Add or configure management server
- From the System Frontier web interface, navigate to Settings > Management Servers. Add or edit the management server where the certificate is installed.
- In the Certificate name textbox, provide the Subject value of the certificate for that server.
- Click Save.
Changes in the web interface
Associate credentials with the management server
- From the System Frontier web interface, navigate to Settings > Credentials.
- Add or edit credentials that will be used to execute tasks on the management server. Example: If the management server is installed in an untrusted domain, you would add credentials here that have the necessary rights needed for that domain.

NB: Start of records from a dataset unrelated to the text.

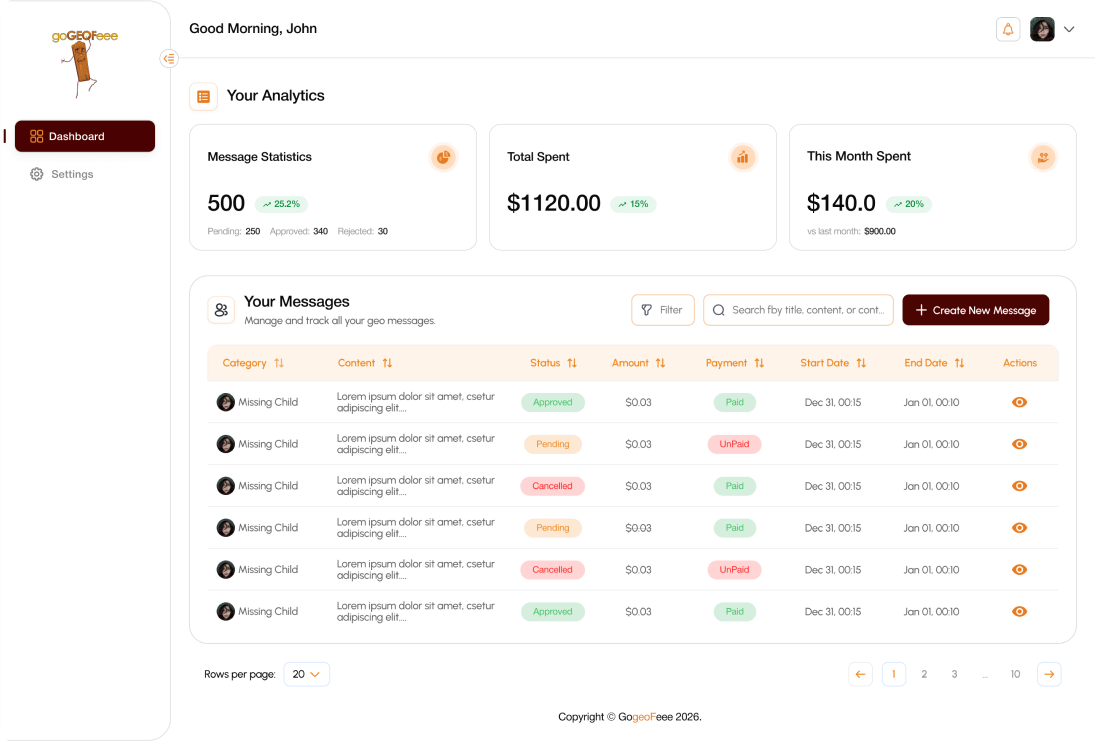Open the Filter options
Viewport: 1095px width, 742px height.
pos(662,310)
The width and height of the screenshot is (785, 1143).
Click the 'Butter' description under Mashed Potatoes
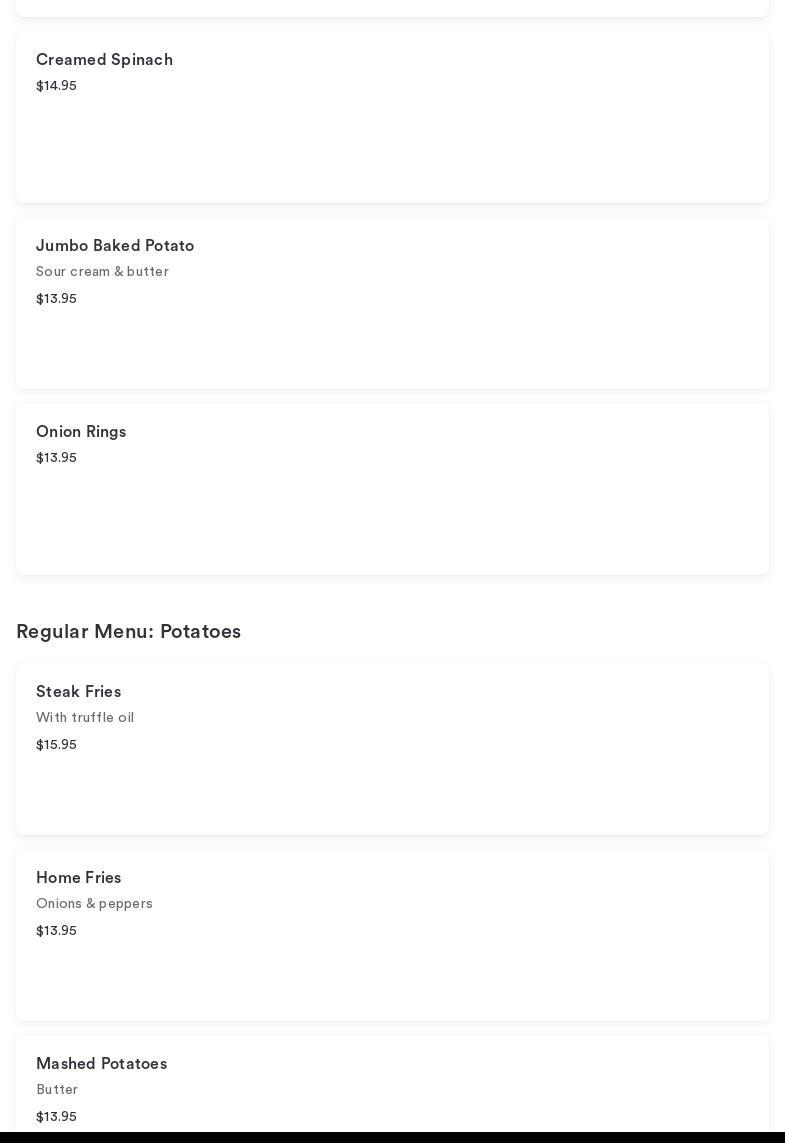(57, 1090)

- Under the Management Server(s) section, assign the management server that will be used any time this credential is needed.
- Click Save.
If there is a firewall between the System Frontier web server and any management server, it must be configured to allow traffic on TCP port 48500 from the web server to the management server. No other ports are required.
Once all the configuration steps have been complete, you will need to verify connectivity between the System Frontier web server and the management servers that are using certificate-based authentication.
- First, if the management in question is not the primary management server and it’s new, you will need to manually sync it for the first time.
- From the System Frontier web interface, navigate to Settings > Management Servers.
- Click Sync button.
- If successful, you will see a notification. Otherwise, you can view error details by navigating to Reports > Audit history and look for sync error messages.
- After a successful sync, try running a custom tool that has credentials assigned to it for the new management server to ensure remote credential authentication is operational.
Find ways to leverage the new certificate-based authentication feature to deploy management servers to remote sites, new acquisitions, secure enclaves or wherever you need remote management. Remember, System Frontier is more than just Windows server management. You can use RBAC to delegate management of Windows, Linux, Active Directory, public/private cloud, 3rd party apps or anything else that has an API.